Repeat the data exactly, so that every line matches the original.

--- START ---

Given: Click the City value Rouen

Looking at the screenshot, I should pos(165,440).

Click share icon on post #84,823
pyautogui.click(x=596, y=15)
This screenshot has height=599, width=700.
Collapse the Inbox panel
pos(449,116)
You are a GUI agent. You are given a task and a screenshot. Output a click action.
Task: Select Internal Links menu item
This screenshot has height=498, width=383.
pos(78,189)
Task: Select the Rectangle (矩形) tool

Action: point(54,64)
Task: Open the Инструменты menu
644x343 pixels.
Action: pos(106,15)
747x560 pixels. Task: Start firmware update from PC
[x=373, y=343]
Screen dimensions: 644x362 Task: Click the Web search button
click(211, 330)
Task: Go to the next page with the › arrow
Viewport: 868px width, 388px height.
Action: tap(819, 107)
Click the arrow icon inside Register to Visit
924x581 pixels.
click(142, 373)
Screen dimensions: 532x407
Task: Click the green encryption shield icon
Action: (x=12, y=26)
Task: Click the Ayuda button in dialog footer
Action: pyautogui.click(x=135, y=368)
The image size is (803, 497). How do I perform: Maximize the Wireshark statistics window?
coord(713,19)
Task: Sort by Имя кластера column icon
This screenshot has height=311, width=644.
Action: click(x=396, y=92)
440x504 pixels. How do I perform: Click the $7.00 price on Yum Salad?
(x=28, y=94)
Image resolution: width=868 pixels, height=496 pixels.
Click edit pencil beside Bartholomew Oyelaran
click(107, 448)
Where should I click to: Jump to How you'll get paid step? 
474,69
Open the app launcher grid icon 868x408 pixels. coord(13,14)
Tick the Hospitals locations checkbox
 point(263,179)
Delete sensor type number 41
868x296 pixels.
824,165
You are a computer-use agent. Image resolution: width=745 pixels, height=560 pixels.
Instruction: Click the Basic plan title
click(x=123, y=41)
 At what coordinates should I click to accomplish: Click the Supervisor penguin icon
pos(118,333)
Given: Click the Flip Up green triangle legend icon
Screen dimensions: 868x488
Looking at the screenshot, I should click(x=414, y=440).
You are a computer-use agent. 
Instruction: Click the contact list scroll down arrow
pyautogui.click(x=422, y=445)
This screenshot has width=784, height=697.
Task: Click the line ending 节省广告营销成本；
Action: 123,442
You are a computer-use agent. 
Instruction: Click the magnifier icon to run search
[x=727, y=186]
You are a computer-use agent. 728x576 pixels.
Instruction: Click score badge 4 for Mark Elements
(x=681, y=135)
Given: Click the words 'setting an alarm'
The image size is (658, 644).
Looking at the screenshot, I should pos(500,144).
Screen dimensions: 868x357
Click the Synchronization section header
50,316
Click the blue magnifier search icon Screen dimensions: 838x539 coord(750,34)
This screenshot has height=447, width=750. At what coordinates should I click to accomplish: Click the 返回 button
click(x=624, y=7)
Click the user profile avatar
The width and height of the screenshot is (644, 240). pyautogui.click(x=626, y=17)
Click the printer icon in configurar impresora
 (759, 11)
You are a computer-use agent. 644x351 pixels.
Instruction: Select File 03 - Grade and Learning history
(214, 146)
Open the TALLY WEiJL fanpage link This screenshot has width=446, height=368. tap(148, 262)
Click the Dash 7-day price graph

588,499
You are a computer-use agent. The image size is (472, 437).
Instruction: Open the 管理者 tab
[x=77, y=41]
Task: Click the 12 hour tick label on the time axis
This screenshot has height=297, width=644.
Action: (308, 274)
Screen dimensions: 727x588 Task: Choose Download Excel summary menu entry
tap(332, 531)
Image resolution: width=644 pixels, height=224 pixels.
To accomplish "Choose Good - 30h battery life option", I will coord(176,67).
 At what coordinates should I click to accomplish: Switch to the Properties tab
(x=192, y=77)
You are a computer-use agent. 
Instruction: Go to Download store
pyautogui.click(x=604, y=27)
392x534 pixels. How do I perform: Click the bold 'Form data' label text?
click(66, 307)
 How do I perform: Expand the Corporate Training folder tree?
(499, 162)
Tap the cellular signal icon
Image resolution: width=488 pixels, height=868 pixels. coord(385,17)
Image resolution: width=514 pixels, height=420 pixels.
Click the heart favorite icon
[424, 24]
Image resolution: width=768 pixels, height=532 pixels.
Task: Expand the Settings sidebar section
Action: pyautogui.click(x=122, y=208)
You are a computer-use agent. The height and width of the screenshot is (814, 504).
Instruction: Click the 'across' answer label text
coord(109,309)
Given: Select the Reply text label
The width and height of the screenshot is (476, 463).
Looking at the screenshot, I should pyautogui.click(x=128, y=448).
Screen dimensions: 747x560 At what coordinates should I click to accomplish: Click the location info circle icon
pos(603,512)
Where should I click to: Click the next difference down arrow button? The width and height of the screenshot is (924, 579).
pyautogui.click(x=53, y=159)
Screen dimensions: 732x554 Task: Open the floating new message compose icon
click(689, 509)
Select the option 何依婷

--- END ---

- _Output of the task_:
Given: Click the City value Rouen

Looking at the screenshot, I should pos(165,440).

Click share icon on post #84,823
pyautogui.click(x=596, y=15)
This screenshot has height=599, width=700.
Collapse the Inbox panel
pos(449,116)
You are a GUI agent. You are given a task and a screenshot. Output a click action.
Task: Select Internal Links menu item
This screenshot has height=498, width=383.
pos(78,189)
Task: Select the Rectangle (矩形) tool

Action: point(54,64)
Task: Open the Инструменты menu
644x343 pixels.
Action: pos(106,15)
747x560 pixels. Task: Start firmware update from PC
[x=373, y=343]
Screen dimensions: 644x362 Task: Click the Web search button
click(211, 330)
Task: Go to the next page with the › arrow
Viewport: 868px width, 388px height.
Action: tap(819, 107)
Click the arrow icon inside Register to Visit
924x581 pixels.
click(142, 373)
Screen dimensions: 532x407
Task: Click the green encryption shield icon
Action: (x=12, y=26)
Task: Click the Ayuda button in dialog footer
Action: pyautogui.click(x=135, y=368)
The image size is (803, 497). How do I perform: Maximize the Wireshark statistics window?
coord(713,19)
Task: Sort by Имя кластера column icon
This screenshot has height=311, width=644.
Action: click(x=396, y=92)
440x504 pixels. How do I perform: Click the $7.00 price on Yum Salad?
(x=28, y=94)
Image resolution: width=868 pixels, height=496 pixels.
Click edit pencil beside Bartholomew Oyelaran
click(107, 448)
Where should I click to: Jump to How you'll get paid step? 
474,69
Open the app launcher grid icon 868x408 pixels. coord(13,14)
Tick the Hospitals locations checkbox
 point(263,179)
Delete sensor type number 41
868x296 pixels.
824,165
You are a computer-use agent. Image resolution: width=745 pixels, height=560 pixels.
Instruction: Click the Basic plan title
click(x=123, y=41)
 At what coordinates should I click to accomplish: Click the Supervisor penguin icon
pos(118,333)
Given: Click the Flip Up green triangle legend icon
Screen dimensions: 868x488
Looking at the screenshot, I should click(x=414, y=440).
You are a computer-use agent. 
Instruction: Click the contact list scroll down arrow
pyautogui.click(x=422, y=445)
This screenshot has width=784, height=697.
Task: Click the line ending 节省广告营销成本；
Action: 123,442
You are a computer-use agent. 
Instruction: Click the magnifier icon to run search
[x=727, y=186]
You are a computer-use agent. 728x576 pixels.
Instruction: Click score badge 4 for Mark Elements
(x=681, y=135)
Given: Click the words 'setting an alarm'
The image size is (658, 644).
Looking at the screenshot, I should pos(500,144).
Screen dimensions: 868x357
Click the Synchronization section header
50,316
Click the blue magnifier search icon Screen dimensions: 838x539 coord(750,34)
This screenshot has height=447, width=750. At what coordinates should I click to accomplish: Click the 返回 button
click(x=624, y=7)
Click the user profile avatar
The width and height of the screenshot is (644, 240). pyautogui.click(x=626, y=17)
Click the printer icon in configurar impresora
 (759, 11)
You are a computer-use agent. 644x351 pixels.
Instruction: Select File 03 - Grade and Learning history
(214, 146)
Open the TALLY WEiJL fanpage link This screenshot has width=446, height=368. tap(148, 262)
Click the Dash 7-day price graph

588,499
You are a computer-use agent. The image size is (472, 437).
Instruction: Open the 管理者 tab
[x=77, y=41]
Task: Click the 12 hour tick label on the time axis
This screenshot has height=297, width=644.
Action: (308, 274)
Screen dimensions: 727x588 Task: Choose Download Excel summary menu entry
tap(332, 531)
Image resolution: width=644 pixels, height=224 pixels.
To accomplish "Choose Good - 30h battery life option", I will coord(176,67).
 At what coordinates should I click to accomplish: Switch to the Properties tab
(x=192, y=77)
You are a computer-use agent. 
Instruction: Go to Download store
pyautogui.click(x=604, y=27)
392x534 pixels. How do I perform: Click the bold 'Form data' label text?
click(66, 307)
 How do I perform: Expand the Corporate Training folder tree?
(499, 162)
Tap the cellular signal icon
Image resolution: width=488 pixels, height=868 pixels. coord(385,17)
Image resolution: width=514 pixels, height=420 pixels.
Click the heart favorite icon
[424, 24]
Image resolution: width=768 pixels, height=532 pixels.
Task: Expand the Settings sidebar section
Action: pyautogui.click(x=122, y=208)
You are a computer-use agent. The height and width of the screenshot is (814, 504).
Instruction: Click the 'across' answer label text
coord(109,309)
Given: Select the Reply text label
The width and height of the screenshot is (476, 463).
Looking at the screenshot, I should pyautogui.click(x=128, y=448).
Screen dimensions: 747x560 At what coordinates should I click to accomplish: Click the location info circle icon
pos(603,512)
Where should I click to: Click the next difference down arrow button? The width and height of the screenshot is (924, 579).
pyautogui.click(x=53, y=159)
Screen dimensions: 732x554 Task: Open the floating new message compose icon
click(689, 509)
Select the option 何依婷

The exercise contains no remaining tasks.